Records to use
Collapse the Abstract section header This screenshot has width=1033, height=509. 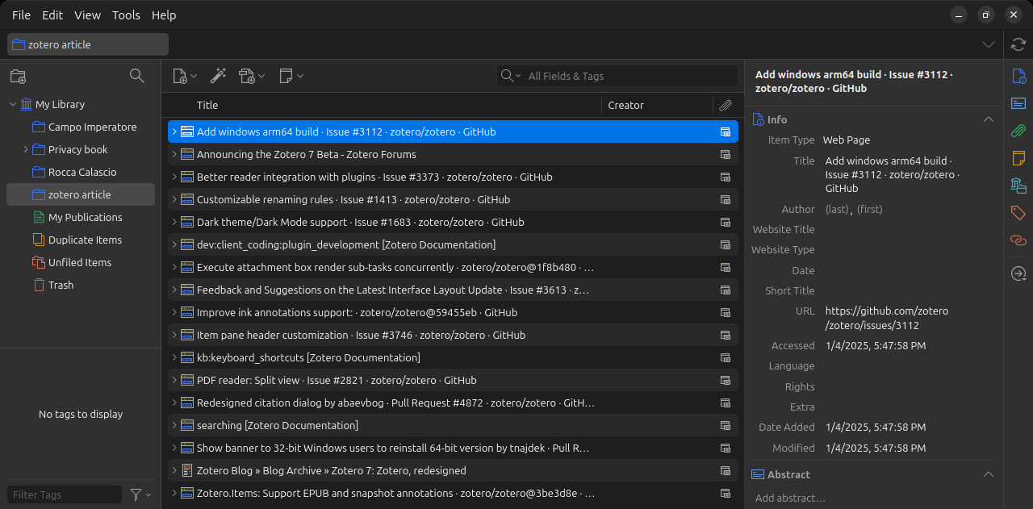tap(988, 474)
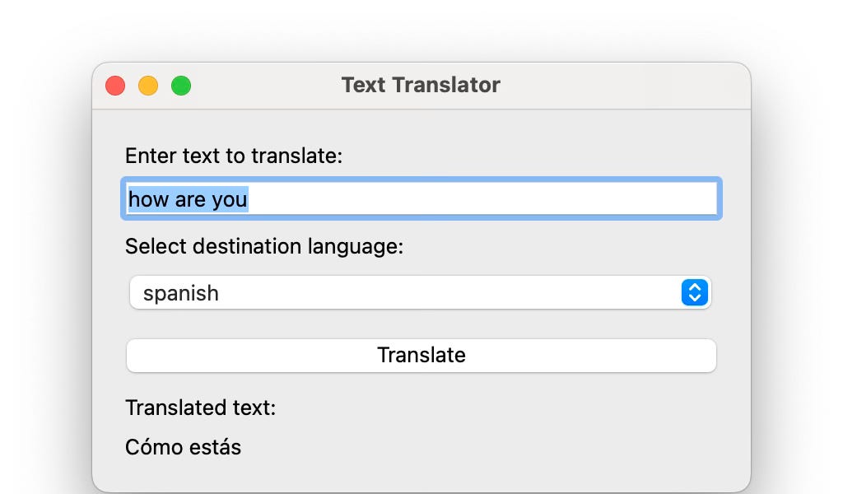Click the 'Translated text' label

tap(201, 408)
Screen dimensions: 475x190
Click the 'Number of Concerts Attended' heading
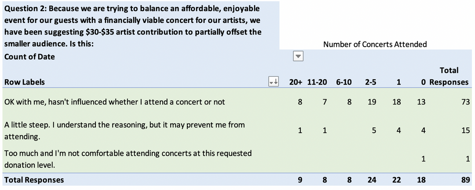click(x=375, y=44)
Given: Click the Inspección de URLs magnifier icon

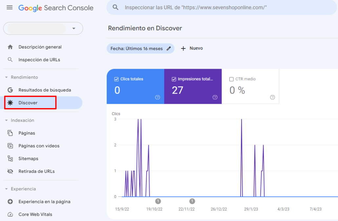Looking at the screenshot, I should point(10,60).
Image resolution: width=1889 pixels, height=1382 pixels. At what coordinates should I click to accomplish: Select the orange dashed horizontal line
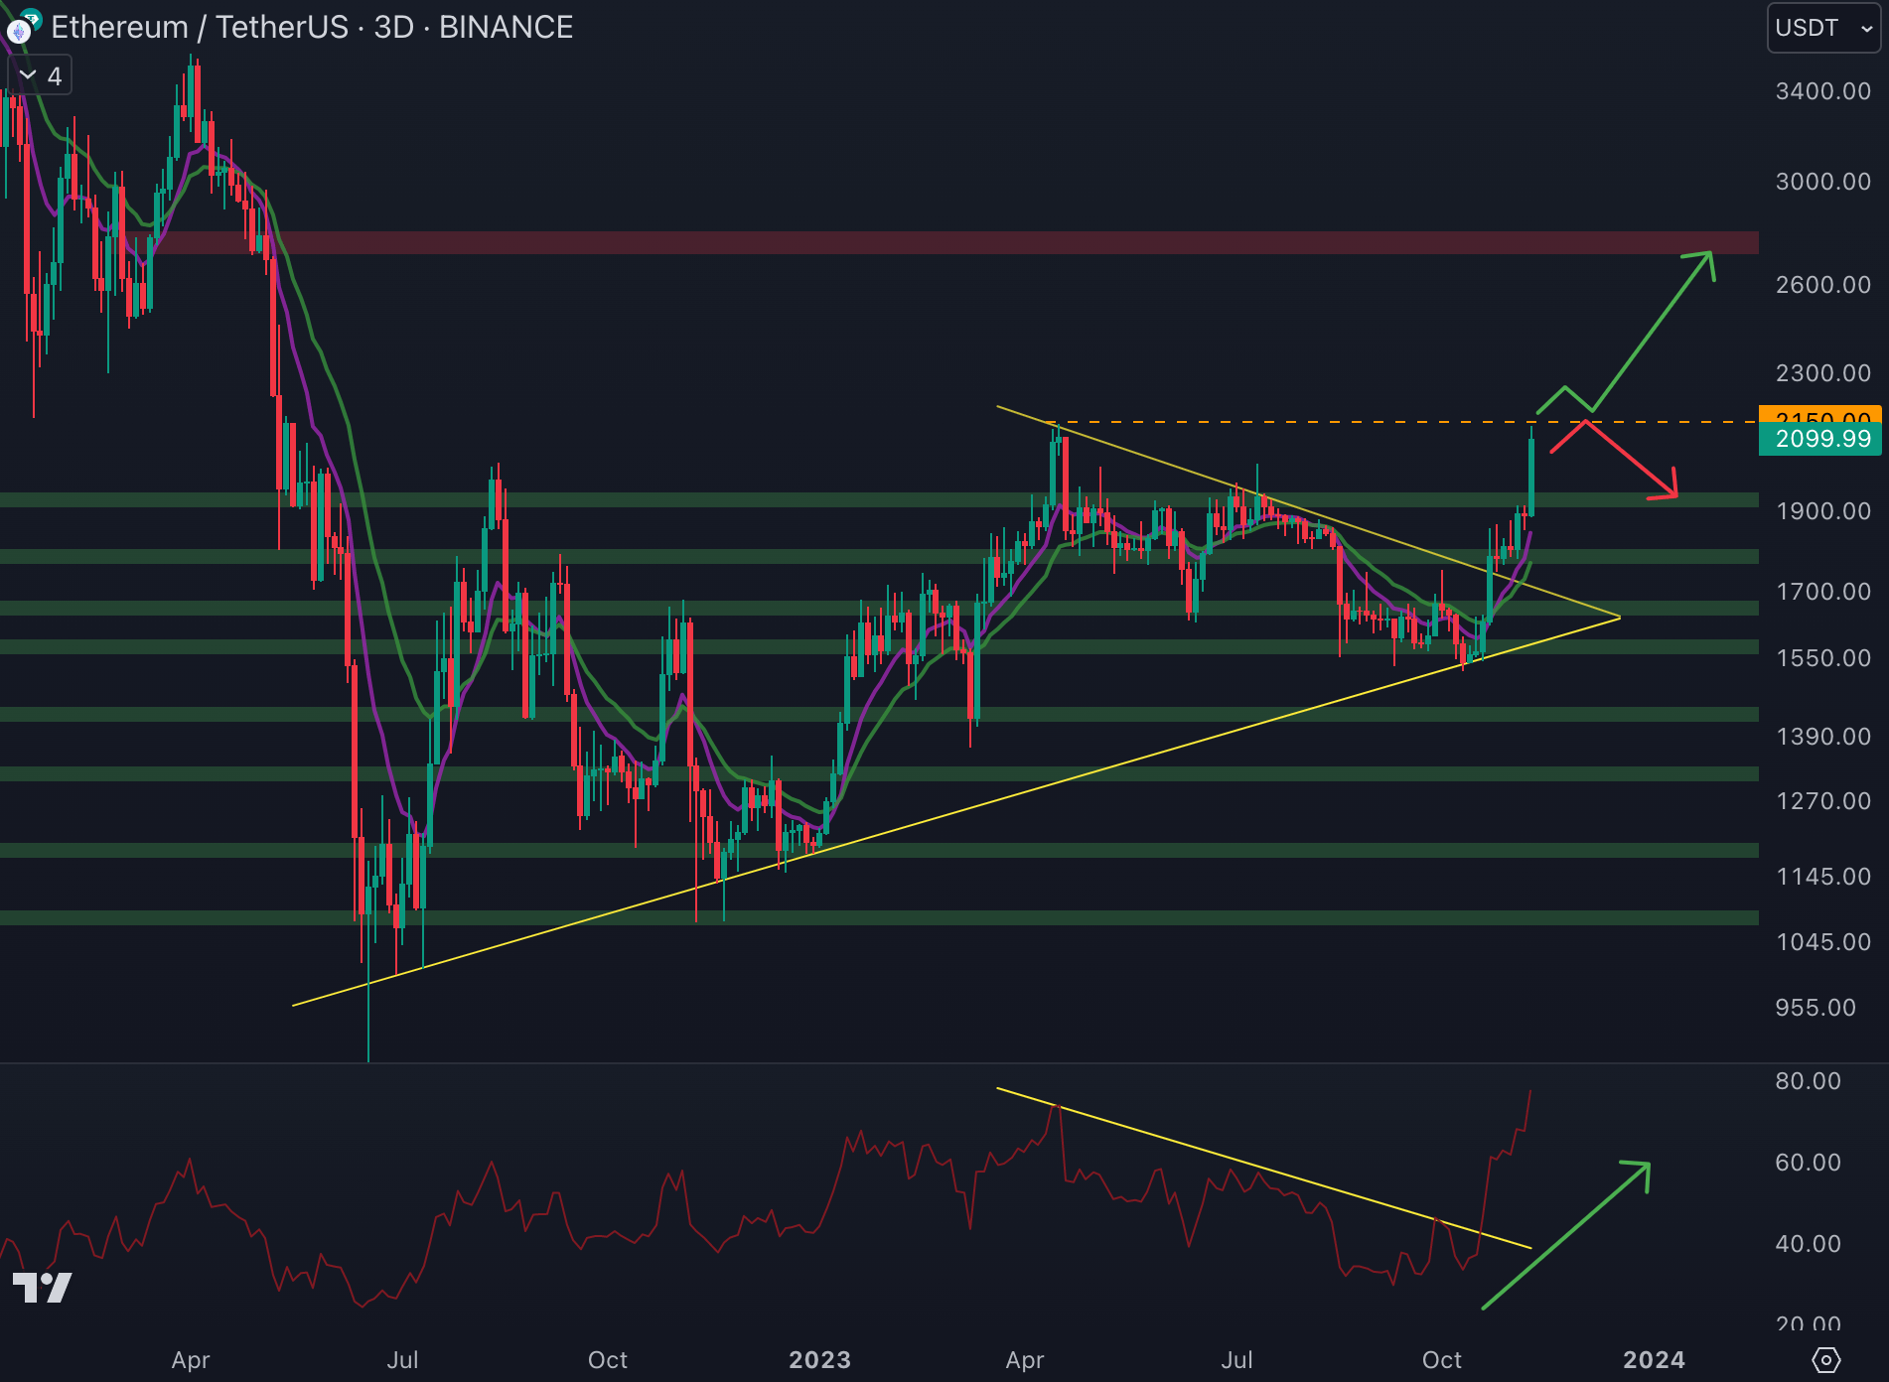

Directions for this task
Everything from the line holding "Given: Click the" to the close of the records should be written out exactly, both ends included, with pictures omitted.

Result of this task
Given: Click the Inspección de URLs magnifier icon

Looking at the screenshot, I should point(10,60).
Image resolution: width=1889 pixels, height=1382 pixels. At what coordinates should I click to accomplish: Select the orange dashed horizontal line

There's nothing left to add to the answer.